PROBLEM DETAILS
Copy out every line in the records below that contains the word "cell".

ENTRIES
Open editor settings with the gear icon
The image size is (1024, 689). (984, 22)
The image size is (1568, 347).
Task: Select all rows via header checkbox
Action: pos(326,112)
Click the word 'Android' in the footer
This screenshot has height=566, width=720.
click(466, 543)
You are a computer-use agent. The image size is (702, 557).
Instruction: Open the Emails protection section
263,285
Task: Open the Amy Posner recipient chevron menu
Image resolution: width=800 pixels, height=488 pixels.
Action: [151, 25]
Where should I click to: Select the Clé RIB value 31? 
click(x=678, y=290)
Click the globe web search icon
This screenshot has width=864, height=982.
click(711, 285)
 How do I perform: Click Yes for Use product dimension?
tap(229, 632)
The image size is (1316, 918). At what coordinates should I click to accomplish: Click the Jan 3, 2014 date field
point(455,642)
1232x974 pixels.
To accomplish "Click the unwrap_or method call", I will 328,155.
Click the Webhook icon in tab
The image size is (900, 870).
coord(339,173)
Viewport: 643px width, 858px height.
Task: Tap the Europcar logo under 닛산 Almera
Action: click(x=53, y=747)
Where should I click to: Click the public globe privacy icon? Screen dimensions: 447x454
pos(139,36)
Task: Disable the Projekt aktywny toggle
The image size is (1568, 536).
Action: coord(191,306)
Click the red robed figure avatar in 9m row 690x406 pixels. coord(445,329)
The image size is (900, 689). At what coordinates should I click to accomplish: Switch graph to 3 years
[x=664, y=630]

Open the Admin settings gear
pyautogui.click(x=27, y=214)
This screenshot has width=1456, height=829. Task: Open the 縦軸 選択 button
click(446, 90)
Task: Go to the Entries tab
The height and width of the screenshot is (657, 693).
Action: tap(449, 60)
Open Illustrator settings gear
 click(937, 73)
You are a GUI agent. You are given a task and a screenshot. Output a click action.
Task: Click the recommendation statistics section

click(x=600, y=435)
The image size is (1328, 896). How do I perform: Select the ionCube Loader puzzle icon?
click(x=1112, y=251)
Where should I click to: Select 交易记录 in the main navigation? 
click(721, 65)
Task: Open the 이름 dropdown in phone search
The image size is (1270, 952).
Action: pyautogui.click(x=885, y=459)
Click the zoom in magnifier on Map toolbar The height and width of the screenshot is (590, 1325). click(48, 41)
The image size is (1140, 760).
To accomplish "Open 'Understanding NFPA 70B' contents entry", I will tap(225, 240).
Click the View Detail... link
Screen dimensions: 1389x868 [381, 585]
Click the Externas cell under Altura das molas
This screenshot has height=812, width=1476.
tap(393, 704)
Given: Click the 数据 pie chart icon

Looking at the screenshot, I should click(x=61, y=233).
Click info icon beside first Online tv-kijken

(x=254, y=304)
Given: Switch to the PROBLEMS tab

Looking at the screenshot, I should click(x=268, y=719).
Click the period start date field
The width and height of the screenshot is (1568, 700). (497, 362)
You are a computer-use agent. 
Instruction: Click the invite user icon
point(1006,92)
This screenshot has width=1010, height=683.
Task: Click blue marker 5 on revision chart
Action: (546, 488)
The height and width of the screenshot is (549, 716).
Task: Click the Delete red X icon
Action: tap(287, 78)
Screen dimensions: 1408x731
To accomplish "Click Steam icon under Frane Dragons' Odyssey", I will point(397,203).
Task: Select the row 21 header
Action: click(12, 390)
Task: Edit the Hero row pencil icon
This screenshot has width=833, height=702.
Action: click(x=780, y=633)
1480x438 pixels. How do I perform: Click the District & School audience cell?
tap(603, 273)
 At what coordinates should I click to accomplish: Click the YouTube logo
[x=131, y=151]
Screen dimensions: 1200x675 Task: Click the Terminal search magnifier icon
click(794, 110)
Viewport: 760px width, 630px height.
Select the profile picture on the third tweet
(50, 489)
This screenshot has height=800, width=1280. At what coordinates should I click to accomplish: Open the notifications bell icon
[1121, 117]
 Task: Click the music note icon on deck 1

ANSWER FOR THE TASK
Click the Externas cell under Altura das molas
1480x438 pixels. How do I perform: Click the District & School audience cell?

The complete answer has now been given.